_Task instructions_
Repeat each of the following entries exactly as it appears, line for line.
::::::::
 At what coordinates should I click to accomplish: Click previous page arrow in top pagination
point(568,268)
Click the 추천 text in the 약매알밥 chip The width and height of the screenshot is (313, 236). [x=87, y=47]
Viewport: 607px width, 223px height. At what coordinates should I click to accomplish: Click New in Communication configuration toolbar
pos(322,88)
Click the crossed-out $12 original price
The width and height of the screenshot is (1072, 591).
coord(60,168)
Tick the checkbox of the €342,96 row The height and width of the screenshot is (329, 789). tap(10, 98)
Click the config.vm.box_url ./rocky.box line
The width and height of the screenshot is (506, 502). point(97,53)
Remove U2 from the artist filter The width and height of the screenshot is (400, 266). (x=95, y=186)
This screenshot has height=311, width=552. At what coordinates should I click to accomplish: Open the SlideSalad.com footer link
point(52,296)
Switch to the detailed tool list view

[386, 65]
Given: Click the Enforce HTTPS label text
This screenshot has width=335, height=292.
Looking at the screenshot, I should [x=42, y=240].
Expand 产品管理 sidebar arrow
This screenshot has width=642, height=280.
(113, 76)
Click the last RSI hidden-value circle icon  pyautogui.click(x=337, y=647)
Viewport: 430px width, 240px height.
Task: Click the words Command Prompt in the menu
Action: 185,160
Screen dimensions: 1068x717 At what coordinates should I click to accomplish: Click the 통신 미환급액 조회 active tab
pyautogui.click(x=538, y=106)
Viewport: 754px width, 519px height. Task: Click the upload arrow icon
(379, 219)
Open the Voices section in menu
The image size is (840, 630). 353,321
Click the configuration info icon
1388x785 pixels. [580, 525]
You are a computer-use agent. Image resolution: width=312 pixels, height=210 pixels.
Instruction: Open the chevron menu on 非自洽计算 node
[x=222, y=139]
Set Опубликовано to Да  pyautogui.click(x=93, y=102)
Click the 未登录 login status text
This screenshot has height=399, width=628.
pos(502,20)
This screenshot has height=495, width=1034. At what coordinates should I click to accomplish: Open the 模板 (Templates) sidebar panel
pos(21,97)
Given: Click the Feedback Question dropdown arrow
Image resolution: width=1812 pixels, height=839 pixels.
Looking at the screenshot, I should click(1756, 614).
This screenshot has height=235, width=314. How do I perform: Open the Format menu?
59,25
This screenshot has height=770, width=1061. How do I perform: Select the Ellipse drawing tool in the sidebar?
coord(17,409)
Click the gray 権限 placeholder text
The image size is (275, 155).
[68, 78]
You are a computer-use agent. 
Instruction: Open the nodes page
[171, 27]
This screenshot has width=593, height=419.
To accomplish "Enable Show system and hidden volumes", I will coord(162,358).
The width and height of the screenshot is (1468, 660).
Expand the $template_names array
::::::::
_Solution to this task_
 At what coordinates should I click to accomplish: Click previous page arrow in top pagination
point(568,268)
Click the 추천 text in the 약매알밥 chip The width and height of the screenshot is (313, 236). [x=87, y=47]
Viewport: 607px width, 223px height. At what coordinates should I click to accomplish: Click New in Communication configuration toolbar
pos(322,88)
Click the crossed-out $12 original price
The width and height of the screenshot is (1072, 591).
coord(60,168)
Tick the checkbox of the €342,96 row The height and width of the screenshot is (329, 789). tap(10, 98)
Click the config.vm.box_url ./rocky.box line
The width and height of the screenshot is (506, 502). point(97,53)
Remove U2 from the artist filter The width and height of the screenshot is (400, 266). (x=95, y=186)
This screenshot has height=311, width=552. At what coordinates should I click to accomplish: Open the SlideSalad.com footer link
point(52,296)
Switch to the detailed tool list view

[386, 65]
Given: Click the Enforce HTTPS label text
This screenshot has width=335, height=292.
Looking at the screenshot, I should [x=42, y=240].
Expand 产品管理 sidebar arrow
This screenshot has width=642, height=280.
(113, 76)
Click the last RSI hidden-value circle icon  pyautogui.click(x=337, y=647)
Viewport: 430px width, 240px height.
Task: Click the words Command Prompt in the menu
Action: 185,160
Screen dimensions: 1068x717 At what coordinates should I click to accomplish: Click the 통신 미환급액 조회 active tab
pyautogui.click(x=538, y=106)
Viewport: 754px width, 519px height. Task: Click the upload arrow icon
(379, 219)
Open the Voices section in menu
The image size is (840, 630). 353,321
Click the configuration info icon
1388x785 pixels. [580, 525]
You are a computer-use agent. Image resolution: width=312 pixels, height=210 pixels.
Instruction: Open the chevron menu on 非自洽计算 node
[x=222, y=139]
Set Опубликовано to Да  pyautogui.click(x=93, y=102)
Click the 未登录 login status text
This screenshot has height=399, width=628.
pos(502,20)
This screenshot has height=495, width=1034. At what coordinates should I click to accomplish: Open the 模板 (Templates) sidebar panel
pos(21,97)
Given: Click the Feedback Question dropdown arrow
Image resolution: width=1812 pixels, height=839 pixels.
Looking at the screenshot, I should click(1756, 614).
This screenshot has height=235, width=314. How do I perform: Open the Format menu?
59,25
This screenshot has height=770, width=1061. How do I perform: Select the Ellipse drawing tool in the sidebar?
coord(17,409)
Click the gray 権限 placeholder text
The image size is (275, 155).
[68, 78]
You are a computer-use agent. 
Instruction: Open the nodes page
[171, 27]
This screenshot has width=593, height=419.
To accomplish "Enable Show system and hidden volumes", I will coord(162,358).
The width and height of the screenshot is (1468, 660).
Expand the $template_names array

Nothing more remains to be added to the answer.